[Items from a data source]

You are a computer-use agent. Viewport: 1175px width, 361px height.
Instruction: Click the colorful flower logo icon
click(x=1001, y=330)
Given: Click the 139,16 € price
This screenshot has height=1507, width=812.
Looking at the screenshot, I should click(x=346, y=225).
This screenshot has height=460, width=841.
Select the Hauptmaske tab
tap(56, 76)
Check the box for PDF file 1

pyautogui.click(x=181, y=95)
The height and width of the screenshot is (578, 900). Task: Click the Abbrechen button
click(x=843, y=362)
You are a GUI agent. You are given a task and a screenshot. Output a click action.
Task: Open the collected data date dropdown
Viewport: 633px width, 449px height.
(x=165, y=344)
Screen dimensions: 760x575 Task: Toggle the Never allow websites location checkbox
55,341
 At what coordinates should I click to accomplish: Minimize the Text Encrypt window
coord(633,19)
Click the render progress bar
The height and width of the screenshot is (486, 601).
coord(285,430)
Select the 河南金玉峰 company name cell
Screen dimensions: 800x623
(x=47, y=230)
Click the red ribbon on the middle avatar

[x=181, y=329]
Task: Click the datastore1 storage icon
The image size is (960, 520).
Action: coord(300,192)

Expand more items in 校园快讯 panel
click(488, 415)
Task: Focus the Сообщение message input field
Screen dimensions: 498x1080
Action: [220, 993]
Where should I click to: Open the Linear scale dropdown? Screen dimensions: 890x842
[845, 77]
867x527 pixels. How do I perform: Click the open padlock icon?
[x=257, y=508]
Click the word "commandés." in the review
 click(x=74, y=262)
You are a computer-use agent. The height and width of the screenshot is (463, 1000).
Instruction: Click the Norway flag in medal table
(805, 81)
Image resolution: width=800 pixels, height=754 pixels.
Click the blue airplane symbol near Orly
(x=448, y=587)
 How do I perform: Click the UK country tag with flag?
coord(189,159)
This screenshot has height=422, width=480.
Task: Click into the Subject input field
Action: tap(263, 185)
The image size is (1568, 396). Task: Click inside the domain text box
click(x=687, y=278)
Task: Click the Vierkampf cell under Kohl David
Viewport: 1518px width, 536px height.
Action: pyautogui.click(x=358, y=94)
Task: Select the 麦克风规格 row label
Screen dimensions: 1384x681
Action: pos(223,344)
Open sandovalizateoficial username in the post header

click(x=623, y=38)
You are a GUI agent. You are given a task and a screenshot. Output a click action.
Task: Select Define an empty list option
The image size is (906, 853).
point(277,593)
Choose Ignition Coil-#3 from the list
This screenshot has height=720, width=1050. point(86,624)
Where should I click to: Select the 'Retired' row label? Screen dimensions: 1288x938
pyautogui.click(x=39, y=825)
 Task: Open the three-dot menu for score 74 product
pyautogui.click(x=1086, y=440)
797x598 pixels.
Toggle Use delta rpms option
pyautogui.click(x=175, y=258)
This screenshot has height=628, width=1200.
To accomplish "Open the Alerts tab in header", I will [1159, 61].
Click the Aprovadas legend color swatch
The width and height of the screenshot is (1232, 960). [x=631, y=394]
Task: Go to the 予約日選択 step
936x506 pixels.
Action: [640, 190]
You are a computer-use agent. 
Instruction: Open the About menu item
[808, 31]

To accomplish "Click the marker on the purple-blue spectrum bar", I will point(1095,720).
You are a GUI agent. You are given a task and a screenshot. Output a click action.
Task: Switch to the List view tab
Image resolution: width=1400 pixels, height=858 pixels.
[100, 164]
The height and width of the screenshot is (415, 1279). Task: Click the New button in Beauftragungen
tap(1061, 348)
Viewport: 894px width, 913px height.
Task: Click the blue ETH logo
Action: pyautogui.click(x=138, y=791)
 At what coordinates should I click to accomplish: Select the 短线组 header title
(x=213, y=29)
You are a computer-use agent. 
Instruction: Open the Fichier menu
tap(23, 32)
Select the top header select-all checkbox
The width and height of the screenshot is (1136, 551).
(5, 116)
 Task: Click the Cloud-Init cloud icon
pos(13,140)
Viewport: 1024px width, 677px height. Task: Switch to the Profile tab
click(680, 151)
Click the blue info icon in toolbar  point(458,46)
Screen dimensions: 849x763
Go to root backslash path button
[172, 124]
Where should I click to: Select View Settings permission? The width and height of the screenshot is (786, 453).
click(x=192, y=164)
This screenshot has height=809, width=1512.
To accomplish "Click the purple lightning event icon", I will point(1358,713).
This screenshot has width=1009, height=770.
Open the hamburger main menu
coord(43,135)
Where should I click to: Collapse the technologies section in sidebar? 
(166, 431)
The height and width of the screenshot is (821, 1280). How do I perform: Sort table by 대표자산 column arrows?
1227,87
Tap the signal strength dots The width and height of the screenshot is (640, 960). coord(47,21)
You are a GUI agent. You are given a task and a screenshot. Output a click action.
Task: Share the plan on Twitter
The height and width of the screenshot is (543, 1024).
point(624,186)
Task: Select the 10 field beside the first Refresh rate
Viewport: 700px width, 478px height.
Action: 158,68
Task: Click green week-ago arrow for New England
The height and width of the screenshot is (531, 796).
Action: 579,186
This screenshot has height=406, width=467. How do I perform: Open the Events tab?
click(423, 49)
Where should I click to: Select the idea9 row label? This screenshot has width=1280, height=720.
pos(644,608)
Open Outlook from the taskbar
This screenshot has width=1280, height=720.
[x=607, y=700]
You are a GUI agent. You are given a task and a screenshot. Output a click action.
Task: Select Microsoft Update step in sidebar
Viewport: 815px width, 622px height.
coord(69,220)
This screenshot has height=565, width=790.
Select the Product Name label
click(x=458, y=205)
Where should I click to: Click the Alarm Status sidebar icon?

▶ Exercise: Your task is to copy every entry above, exactly as written.

▶ Exercise output:
You are a computer-use agent. Viewport: 1175px width, 361px height.
Instruction: Click the colorful flower logo icon
click(x=1001, y=330)
Given: Click the 139,16 € price
This screenshot has height=1507, width=812.
Looking at the screenshot, I should click(x=346, y=225).
This screenshot has height=460, width=841.
Select the Hauptmaske tab
tap(56, 76)
Check the box for PDF file 1

pyautogui.click(x=181, y=95)
The height and width of the screenshot is (578, 900). Task: Click the Abbrechen button
click(x=843, y=362)
You are a GUI agent. You are given a task and a screenshot. Output a click action.
Task: Open the collected data date dropdown
Viewport: 633px width, 449px height.
(x=165, y=344)
Screen dimensions: 760x575 Task: Toggle the Never allow websites location checkbox
55,341
 At what coordinates should I click to accomplish: Minimize the Text Encrypt window
coord(633,19)
Click the render progress bar
The height and width of the screenshot is (486, 601).
coord(285,430)
Select the 河南金玉峰 company name cell
Screen dimensions: 800x623
(x=47, y=230)
Click the red ribbon on the middle avatar

[x=181, y=329]
Task: Click the datastore1 storage icon
The image size is (960, 520).
Action: coord(300,192)

Expand more items in 校园快讯 panel
click(488, 415)
Task: Focus the Сообщение message input field
Screen dimensions: 498x1080
Action: [220, 993]
Where should I click to: Open the Linear scale dropdown? Screen dimensions: 890x842
[845, 77]
867x527 pixels. How do I perform: Click the open padlock icon?
[x=257, y=508]
Click the word "commandés." in the review
 click(x=74, y=262)
You are a computer-use agent. The height and width of the screenshot is (463, 1000).
Instruction: Click the Norway flag in medal table
(805, 81)
Image resolution: width=800 pixels, height=754 pixels.
Click the blue airplane symbol near Orly
(x=448, y=587)
 How do I perform: Click the UK country tag with flag?
coord(189,159)
This screenshot has height=422, width=480.
Task: Click into the Subject input field
Action: tap(263, 185)
The image size is (1568, 396). Task: Click inside the domain text box
click(x=687, y=278)
Task: Click the Vierkampf cell under Kohl David
Viewport: 1518px width, 536px height.
Action: pyautogui.click(x=358, y=94)
Task: Select the 麦克风规格 row label
Screen dimensions: 1384x681
Action: pos(223,344)
Open sandovalizateoficial username in the post header

click(x=623, y=38)
You are a GUI agent. You are given a task and a screenshot. Output a click action.
Task: Select Define an empty list option
The image size is (906, 853).
point(277,593)
Choose Ignition Coil-#3 from the list
This screenshot has height=720, width=1050. point(86,624)
Where should I click to: Select the 'Retired' row label? Screen dimensions: 1288x938
pyautogui.click(x=39, y=825)
 Task: Open the three-dot menu for score 74 product
pyautogui.click(x=1086, y=440)
797x598 pixels.
Toggle Use delta rpms option
pyautogui.click(x=175, y=258)
This screenshot has height=628, width=1200.
To accomplish "Open the Alerts tab in header", I will [1159, 61].
Click the Aprovadas legend color swatch
The width and height of the screenshot is (1232, 960). [x=631, y=394]
Task: Go to the 予約日選択 step
936x506 pixels.
Action: [640, 190]
You are a computer-use agent. 
Instruction: Open the About menu item
[808, 31]

To accomplish "Click the marker on the purple-blue spectrum bar", I will point(1095,720).
You are a GUI agent. You are given a task and a screenshot. Output a click action.
Task: Switch to the List view tab
Image resolution: width=1400 pixels, height=858 pixels.
[100, 164]
The height and width of the screenshot is (415, 1279). Task: Click the New button in Beauftragungen
tap(1061, 348)
Viewport: 894px width, 913px height.
Task: Click the blue ETH logo
Action: pyautogui.click(x=138, y=791)
 At what coordinates should I click to accomplish: Select the 短线组 header title
(x=213, y=29)
You are a computer-use agent. 
Instruction: Open the Fichier menu
tap(23, 32)
Select the top header select-all checkbox
The width and height of the screenshot is (1136, 551).
(5, 116)
 Task: Click the Cloud-Init cloud icon
pos(13,140)
Viewport: 1024px width, 677px height. Task: Switch to the Profile tab
click(680, 151)
Click the blue info icon in toolbar  point(458,46)
Screen dimensions: 849x763
Go to root backslash path button
[172, 124]
Where should I click to: Select View Settings permission? The width and height of the screenshot is (786, 453).
click(x=192, y=164)
This screenshot has height=809, width=1512.
To accomplish "Click the purple lightning event icon", I will point(1358,713).
This screenshot has width=1009, height=770.
Open the hamburger main menu
coord(43,135)
Where should I click to: Collapse the technologies section in sidebar? 
(166, 431)
The height and width of the screenshot is (821, 1280). How do I perform: Sort table by 대표자산 column arrows?
1227,87
Tap the signal strength dots The width and height of the screenshot is (640, 960). coord(47,21)
You are a GUI agent. You are given a task and a screenshot. Output a click action.
Task: Share the plan on Twitter
The height and width of the screenshot is (543, 1024).
point(624,186)
Task: Select the 10 field beside the first Refresh rate
Viewport: 700px width, 478px height.
Action: 158,68
Task: Click green week-ago arrow for New England
The height and width of the screenshot is (531, 796).
Action: 579,186
This screenshot has height=406, width=467. How do I perform: Open the Events tab?
click(423, 49)
Where should I click to: Select the idea9 row label? This screenshot has width=1280, height=720.
pos(644,608)
Open Outlook from the taskbar
This screenshot has width=1280, height=720.
[x=607, y=700]
You are a GUI agent. You are given a task and a screenshot. Output a click action.
Task: Select Microsoft Update step in sidebar
Viewport: 815px width, 622px height.
coord(69,220)
This screenshot has height=565, width=790.
Select the Product Name label
click(x=458, y=205)
Where should I click to: Click the Alarm Status sidebar icon?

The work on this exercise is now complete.